### Исходный текст:
··········
Книга: Гость. Туда и обратно
Назад: Летний снег
Дальше: Gezellig

Малые голландцы

Под утро, когда по дороге из Лонг-Айленда в Нью-Джерси зимнее солнце лениво вползает в окно, сны становятся полупрозрачными, но их легче запомнить. Теперь, однако, я не слишком стараюсь. Это раньше я не ложился спать без карандаша и бумаги, зная, что только так можно ухватить за пуговицу сон, тающий, словно сахар в чае. Тогда мне казалось, что ночью я знаю больше, чем днем, пока не выяснилось, что в моих снах смысла было столько же, сколько в яви.
Но этот сон стоило запомнить уже потому, что пир шел прямо в городском сквере. Над веселой толпой висел гигантский экран, на котором беззвучно разевали рты «Битлз». Среди гостей было много полногрудых девиц, включая знакомых. Официанты разносили рыбу, пирожные, клубнику. В бокалах плескался коньяк, в горшках росли ландыши. Цветы, однако, не пахли, спиртное не пьянило, и ничего не удавалось попробовать.
– Загробное царство, – привычно подумал я, но, окончательно проснувшись, переправил толкование: – Музей.
Хорошо, если бы оказалось, что это одно и то же, ибо в музеях я готов скоротать вечность.
– Музей, – утверждал Пруст, – это здание, где живут мысли.
По-моему, это больше подходит библиотеке. В музеях держат портреты не идей, а вещей, всегда старых, бывших в употреблении. Пробравшись в картину, вещь достигает своей цели, которую она делит с нами: перевоплощение, бессмертие.
Дойдя своим умом до этой мысли, я купил масляные краски. Ничего прекраснее в жизни не видал. Маленькие, как зубная паста эльфа, тюбики казались деловитым инвентарем, но стоило выдавить чуть-чуть на фанерку, как краски взрывались какофонией, которую я напрасно называл палитрой.
Мне хотелось нарисовать амбар. То есть здание с длинными окнами и высоким чердаком, куда ганзейские купцы ссыпали славянское зерно, дожидаясь, пока на него не поднимутся цены в остальной Европе. Крыша амбара делалась из черепицы, ставни – из дуба, двери – из железа, стены – кирпичные. Сажа, кармин, охра и немного школьной геометрии. С этим амбаром я был знаком всю свою жизнь. Мимо него я ходил в школу, на свидания, в университет, за водкой. Поэтому и расставаться с ним мне было труднее всего, если не считать бабушки. Но он тоже не хотел уезжать, а я так и не сумел написать то, что мечтал взять с собой.
Художник создает вещь по ее образу и подобию, освобождая натуру от плоти. Фокус в том, что оставшаяся на холсте душа не отличается от тела. Во всяком случае, у малых голландцев, которым рациональная кальвинистская эстетика разрешала писать только то, что видно.

 

Достоевскому я никогда не завидовал, только – Чапеку. Чем дольше живу, тем больше угнетает величие замысла. И вовсе не потому, что меня перестали интриговать сплетни бытия и тайны повседневного. Просто теперь мне кажется, что к той стороне реальности ведет только эта.
··········
### Извлечённые данные:
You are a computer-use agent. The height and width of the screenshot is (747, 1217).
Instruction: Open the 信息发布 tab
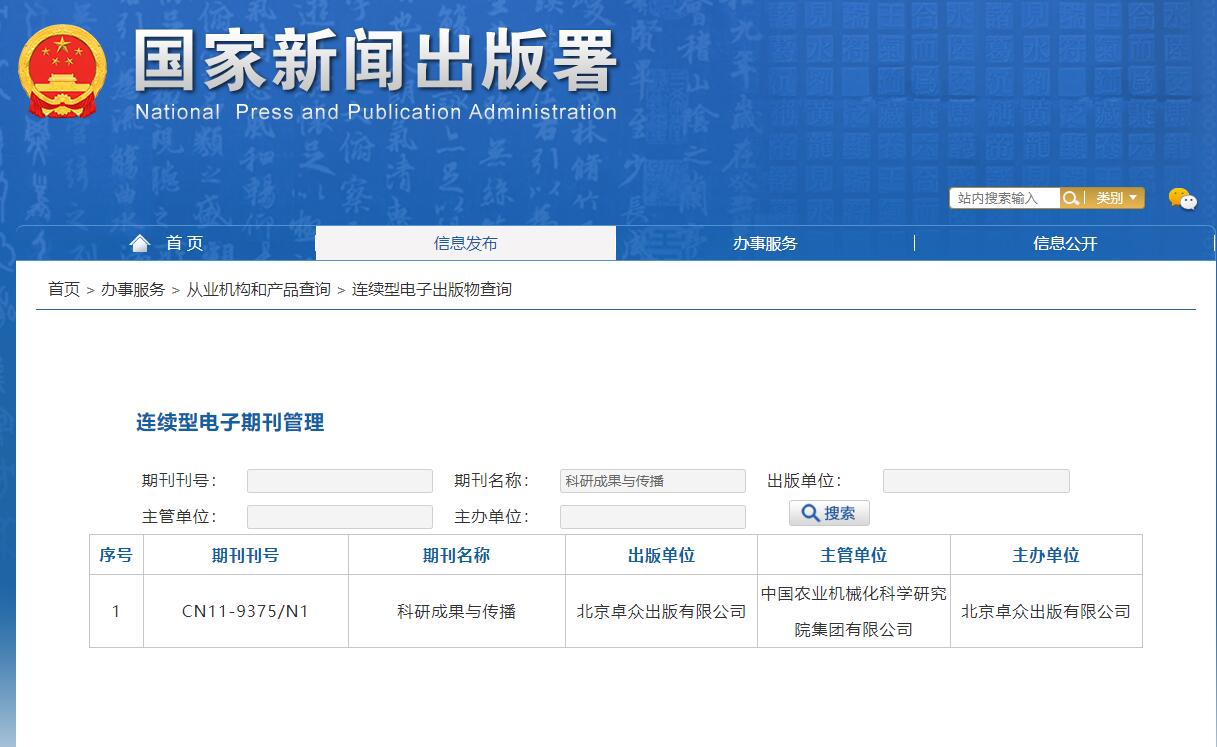pos(465,243)
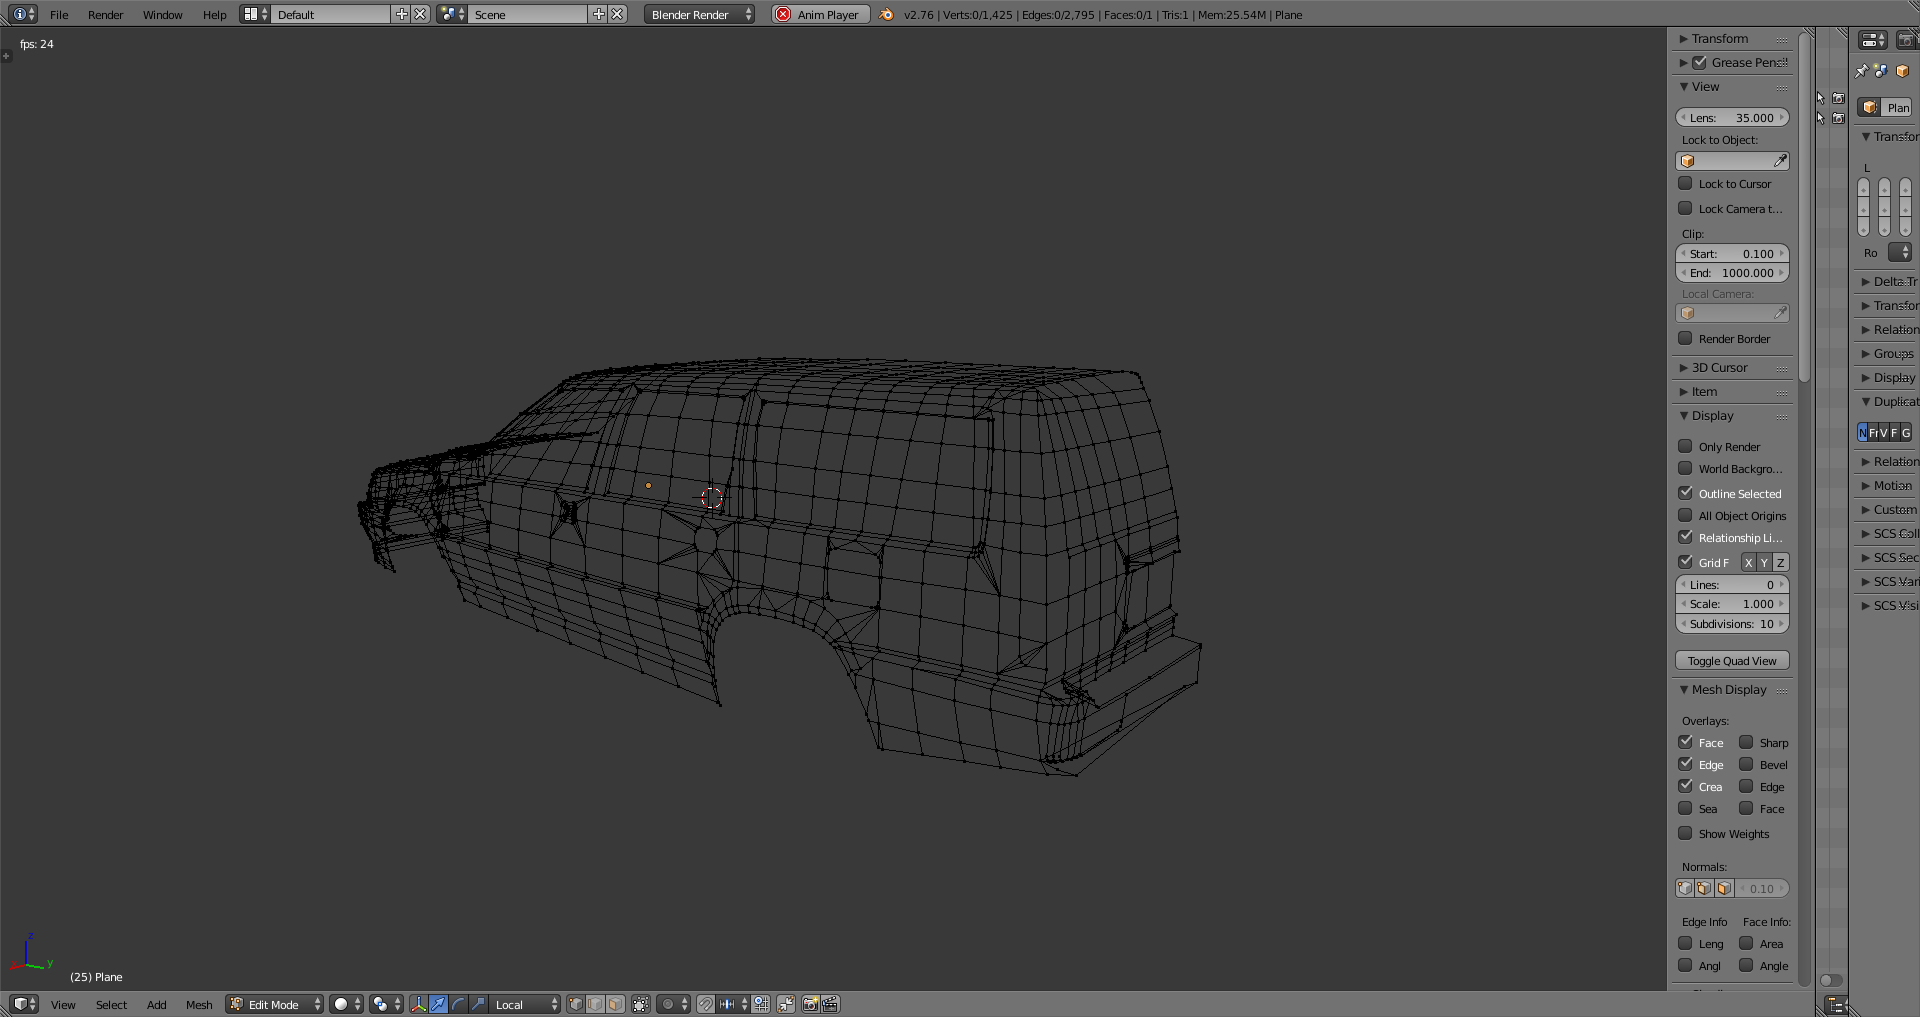Toggle the 3D manipulator axis icon
This screenshot has height=1017, width=1920.
coord(419,1004)
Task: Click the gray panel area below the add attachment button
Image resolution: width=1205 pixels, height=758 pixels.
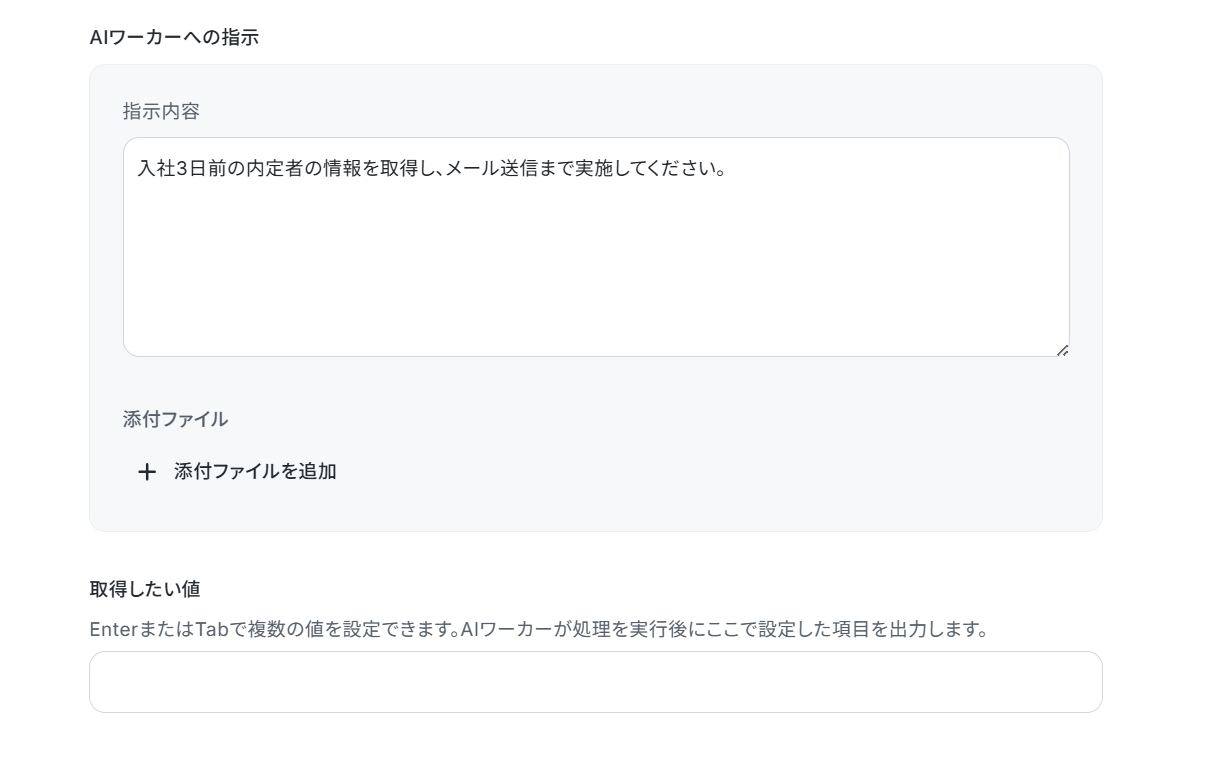Action: click(x=596, y=510)
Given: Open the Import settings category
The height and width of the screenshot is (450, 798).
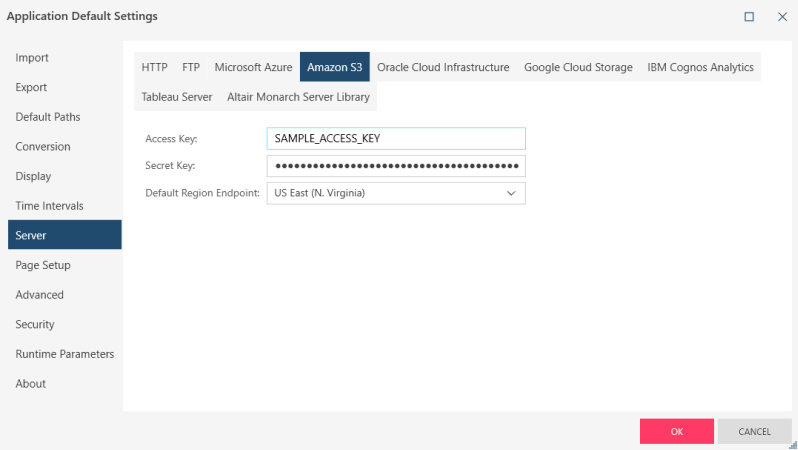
··········
### Задания:
**A)** Оформите строки данных в виде списка строк JSON, по одному элементу на каждую строку. Начните с первой строки данных и остановитесь после строки, содержащей «Action: click(x=596, y=510)», включив обе границы, пустые строки и изображения пропустите.
**B)** Продолжите очерк о малых голландцах с того места, на котором он заканчивается.

### Ответы к заданиям:
**A)**
[
  "You are a computer-use agent. The height and width of the screenshot is (747, 1217).",
  "Instruction: Open the 信息发布 tab",
  "pos(465,243)",
  "Toggle the 3D manipulator axis icon",
  "This screenshot has height=1017, width=1920.",
  "coord(419,1004)",
  "Task: Click the gray panel area below the add attachment button",
  "Image resolution: width=1205 pixels, height=758 pixels.",
  "Action: click(x=596, y=510)"
]

**B)**
– Ты – реалист, – обвинил меня друг-художник.
– Дудки, я – номиналист. Первые копируют идеал, вторые находят его во всем, что пишут.
Ну в самом деле, как нарисовать Бога? То ли дело – селедку. Я научился ее есть весной, когда, поставив первую бочку в королевский дворец Гааги, рыбаки привозят оставшийся улов в курортный Волендам. Туристы сюда приезжают, чтобы умилиться ветряным мельницам, хотя ничего пасторального в них нет: завод стихий. Выстроившись вдоль пляжа, эти могучие машины ветра откачивали воду с польдеров, превращая море в сушу, – в Голландии ведь всегда дует. Но теперь, уступив ветер новой породе (стальным вышкам, стоящим по колено в воде), заякоренные мельницы зарабатывают на хлеб, позируя приезжим. Свои едят селедку стоя, без хлеба и водки, держа ее за хвост, словно кисть винограда, они опускают рыбку в рот, задирая голову к небу, словно молятся.
Юная голландская селедка того стоит. Но еще дороже она мне на любом из тех бессчетных «завтраков», которыми нас кормят голландские натюрморты. У Питера Клааса чуть другая, но столь же умело разделанная рыба лежит на тусклом оловянном блюде. В этом скудном, почти монохромном холсте трудно найти источник холодного, как от болотных огней, света. Присмотревшись к кухонной драме, зритель с волнением открывает, что светится сама сельдь, чуть заметно паря над тарелкой в нимбе фотонов. Попав из воды в масло, люминесцирующая рыба преобразилась в родную сестру тех, которыми Иисус накормил голодных. Чудо изобилия. Манна Северного моря. Такой селедкой можно причащаться, клясться, завтракать.
Вот для этого и нужны малые голландцы. Они делятся с нами своей национальной религией: метафизикой повседневности.
Являясь, каждая вещь оставляет за собой коридор, заглянуть в который и хочется, и колется – ведь он соединяет бытие с его отсутствием. Дальше, как говорится, ехать некуда.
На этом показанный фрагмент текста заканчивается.